Your own filmography has very few mainstream films.
Of course not, there have been many – Parvarish, Chor Sipahee, Amar Akbar Anthony, Avtaar. In fact at one time, I was happily sailing in both boats, doing Kamyaab with Jeetendra singing “Dhakam dhakam hua, pyar bada pakka hua” while simultaneously doing Gautam Ghose’s Paar.
And isn’t what I was doing 30 years ago exactly what is happening nowadays? Aren’t we seeing the movement of mainstream actors into what was called parallel cinema? I am increasingly seeing this in choices that the actors are making. And because they’re doing only one film at a time, they are able to invest much more in their characters.
The ecosystem has changed because of the advent of the casting director. The casting director has ferreted out people from small theatre groups, from small towns. These are real looking people, not the stock characters we used to have.
Are contemporary films more about the look and the costumes rather than the narrative?
No, films today are at a very interesting place because it’s the first time in mainstream cinema that we are seeing a synthesis with the middle of the road cinema, the Sai Paranjpye and Basu Chatterjee type of cinema. For example, films like Bareilly Ki Barfi or Dum Laga Ke Haisha are now being pushed into mainstream cinema and are finding viewership, which is absolutely lovely.
On the other hand, there is that very glossy film which is now not seeing as much success as you would have expected. The belief that having one big star is enough no longer holds true. Today in fact, more than ever, everybody has realised that content is king. No star can guarantee box office success in the absence of a good script.
Has the quality of writing deteriorated in recent times?
The market dictates everything. The market today is asking for content, but you have to invest in your writers. In the West, writers get tonnes and tonnes of money to develop scripts that never see the light of day. You cannot expect that a writer, whose earning depends on what he is able to sell, should work on your script for a measly 10,000 or 20,000 rupees for a script which you may reject. We have to start paying our writers to develop content.
Do you write poetry?
I provide the inspiration.
Which is your favourite Javed Akhtar poem?
He’s just recently written a poem called Aansoo, which moves me so much so much, so much. Javed, under that cynical exterior, has a very sensitive and a very compassionate heart, and he gets moved particularly by people who try to keep their dignity in times of adversity. Aansoo is a very beautiful poem that says, “I heard somebody speaking about their plight and my eyes teared up. Was it because of the plight that I heard or was this tear hidden away somewhere in the recesses of my being. I suspect that it was within me and now gets the chance to take cover under this person’s sad tale, and express the pain that I am feeling.”

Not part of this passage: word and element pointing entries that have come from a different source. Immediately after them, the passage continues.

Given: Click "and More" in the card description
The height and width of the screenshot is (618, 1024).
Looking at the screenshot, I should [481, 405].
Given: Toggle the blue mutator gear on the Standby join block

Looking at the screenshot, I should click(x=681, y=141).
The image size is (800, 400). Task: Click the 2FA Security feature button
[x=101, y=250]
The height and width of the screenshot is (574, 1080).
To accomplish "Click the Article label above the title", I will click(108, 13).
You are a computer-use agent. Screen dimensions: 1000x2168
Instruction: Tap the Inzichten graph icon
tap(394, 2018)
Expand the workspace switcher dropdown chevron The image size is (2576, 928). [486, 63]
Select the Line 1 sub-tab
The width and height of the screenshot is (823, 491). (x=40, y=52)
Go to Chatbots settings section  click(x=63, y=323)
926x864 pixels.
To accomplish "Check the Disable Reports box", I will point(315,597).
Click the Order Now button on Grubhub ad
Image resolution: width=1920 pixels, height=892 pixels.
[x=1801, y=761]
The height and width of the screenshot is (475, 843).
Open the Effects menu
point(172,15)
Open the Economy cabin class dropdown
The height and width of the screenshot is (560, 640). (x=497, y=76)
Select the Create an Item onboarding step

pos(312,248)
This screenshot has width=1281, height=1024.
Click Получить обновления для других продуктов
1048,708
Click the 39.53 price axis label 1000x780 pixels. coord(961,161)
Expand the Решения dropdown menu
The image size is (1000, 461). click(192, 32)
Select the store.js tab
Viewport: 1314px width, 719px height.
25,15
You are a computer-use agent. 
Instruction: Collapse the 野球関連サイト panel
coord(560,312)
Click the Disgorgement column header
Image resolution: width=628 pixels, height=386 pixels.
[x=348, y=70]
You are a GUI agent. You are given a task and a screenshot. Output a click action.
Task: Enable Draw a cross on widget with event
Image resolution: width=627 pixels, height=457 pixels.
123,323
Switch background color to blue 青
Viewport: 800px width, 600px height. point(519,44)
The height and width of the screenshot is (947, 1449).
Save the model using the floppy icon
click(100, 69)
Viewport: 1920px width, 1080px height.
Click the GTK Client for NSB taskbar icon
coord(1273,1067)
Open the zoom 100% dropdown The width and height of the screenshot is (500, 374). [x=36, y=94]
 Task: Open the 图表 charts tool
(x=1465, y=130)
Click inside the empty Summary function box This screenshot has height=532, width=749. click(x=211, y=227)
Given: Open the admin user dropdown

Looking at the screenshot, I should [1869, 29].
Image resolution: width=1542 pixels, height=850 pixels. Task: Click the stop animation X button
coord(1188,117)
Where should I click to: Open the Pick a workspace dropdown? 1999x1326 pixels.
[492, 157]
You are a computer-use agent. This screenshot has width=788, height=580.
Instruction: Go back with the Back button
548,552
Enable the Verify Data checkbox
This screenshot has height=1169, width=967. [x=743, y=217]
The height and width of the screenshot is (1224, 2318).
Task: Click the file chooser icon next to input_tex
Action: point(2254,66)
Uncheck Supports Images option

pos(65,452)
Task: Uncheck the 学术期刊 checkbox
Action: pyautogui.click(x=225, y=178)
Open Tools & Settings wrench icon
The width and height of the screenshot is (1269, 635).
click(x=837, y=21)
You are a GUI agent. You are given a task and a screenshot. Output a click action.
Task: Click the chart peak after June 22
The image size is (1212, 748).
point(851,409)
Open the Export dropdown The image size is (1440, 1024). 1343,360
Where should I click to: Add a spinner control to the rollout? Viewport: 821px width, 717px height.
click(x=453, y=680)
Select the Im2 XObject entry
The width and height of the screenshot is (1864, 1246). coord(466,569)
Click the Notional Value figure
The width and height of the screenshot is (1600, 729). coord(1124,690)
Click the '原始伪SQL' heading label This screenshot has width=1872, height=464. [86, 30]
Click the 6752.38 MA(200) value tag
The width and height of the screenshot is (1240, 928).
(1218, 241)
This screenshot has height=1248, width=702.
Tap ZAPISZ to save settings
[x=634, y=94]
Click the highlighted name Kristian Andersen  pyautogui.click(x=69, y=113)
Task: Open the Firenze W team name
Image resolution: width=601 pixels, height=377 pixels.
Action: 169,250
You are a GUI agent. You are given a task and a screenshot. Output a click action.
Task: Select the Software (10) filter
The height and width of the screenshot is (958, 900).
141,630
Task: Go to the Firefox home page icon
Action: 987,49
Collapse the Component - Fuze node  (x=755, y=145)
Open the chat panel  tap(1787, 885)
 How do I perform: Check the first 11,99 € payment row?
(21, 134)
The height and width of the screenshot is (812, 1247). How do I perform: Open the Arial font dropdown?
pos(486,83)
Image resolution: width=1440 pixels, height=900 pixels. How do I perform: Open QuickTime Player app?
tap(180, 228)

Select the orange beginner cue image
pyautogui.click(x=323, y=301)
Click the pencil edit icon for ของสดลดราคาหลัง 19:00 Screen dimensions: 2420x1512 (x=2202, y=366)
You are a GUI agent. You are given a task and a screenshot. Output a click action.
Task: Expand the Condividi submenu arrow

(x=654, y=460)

I just love Javed’s poetry because he is able to say a lot in very simple words. He is a maahir. He knows the language so well and yet he’s never tempted to show off his knowledge because communication is vital to him.
Have you never thought of writing or directing for the stage or cinema?
It’s much more comfortable being an actor. It’s very tiring to be a director, you have to deal with so many people. If I come across a subject that I feel only I can make then I’ll do it, but there’s no pressure on me to do so.